- Born: 1949 or 1950 (age 75–76)
- Education: University of Louisville School of Medicine (MD)

= Linda Peeno =

American physician

Linda Peeno is an American physician, ethicist, and lecturer known for being a whistleblower against the American managed healthcare industry. As of 2007, she practices medicine in Louisville, Kentucky.

==Early life and education==
Peeno is a native of Hodgenville, Kentucky. She received a medical degree from the University of Louisville School of Medicine, where she specialized in internal medicine and infectious diseases.

==Whistleblowing==
Following employment as a medical reviewer for Humana and medical director at Blue Cross/Blue Shield Health Plans, she became a critic of how U.S. HMOs drive profits through denial of care.

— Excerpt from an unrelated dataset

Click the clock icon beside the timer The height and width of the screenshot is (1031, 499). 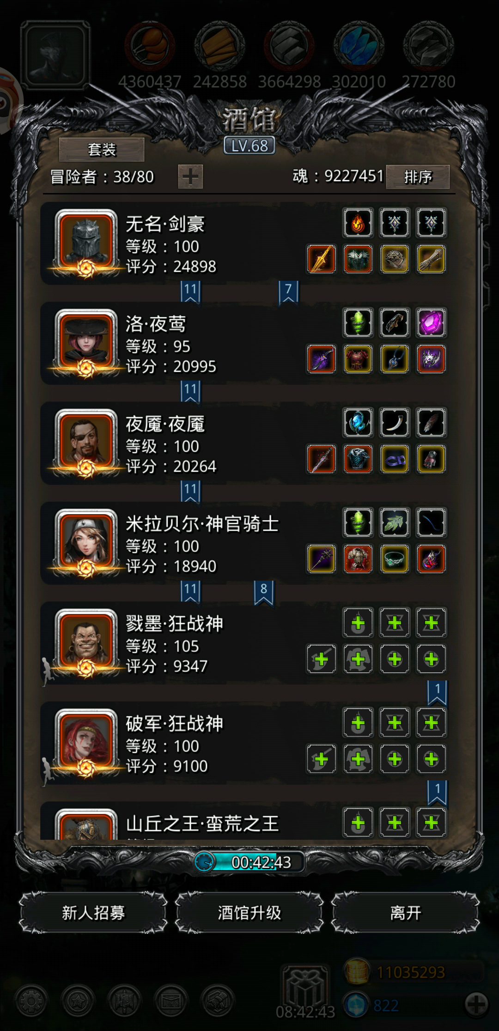point(204,862)
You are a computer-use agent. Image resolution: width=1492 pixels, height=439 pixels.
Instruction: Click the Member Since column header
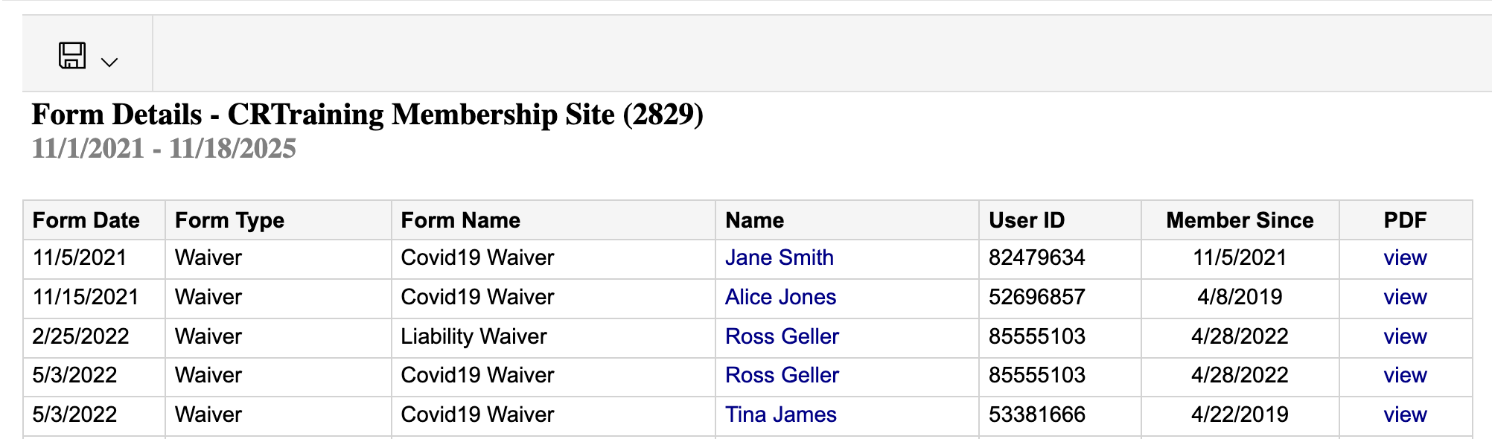point(1240,220)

On May 30, 1996, Peeno testified before Congress as to the downside of managed care.

I wish to begin by making a public confession: In the spring of 1987, as a physician, I caused the death of a man.

Although this was known to many people, I have not been taken before any court of law or called to account for this in any professional or public forum. In fact, just the opposite occurred: I was "rewarded" for this. It bought me an improved reputation in my job, and contributed to my advancement afterwards. Not only did I demonstrate I could indeed do what was expected of me, I exemplified the "good" company doctor: I saved a half million dollars.

I contend that "managed care," as we currently know it, is inherently unethical in its organization and operation. Furthermore, I maintain that we have an industry which can exist only through flagrant ethical violations against individuals and the public.

==Media representation and controversy ==
In the 2002 Showtime docudrama Damaged Care, Laura Dern portrayed Peeno as she transitioned from health care industry employee to whistleblower. In 2007, Peeno was prominently featured in the Michael Moore movie Sicko, which included portions of her May 1996 appearance before Congress.

On June 28, 2007, in a statement about Sicko, Humana declared that Peeno was never a Humana "associate" (permanent, full-time employee), but rather a "part-time contractor". Humana also disputed the portions of Congressional testimony that were shown by saying that because the patient's specific healthcare plan didn't cover heart transplants, the denial of coverage was valid.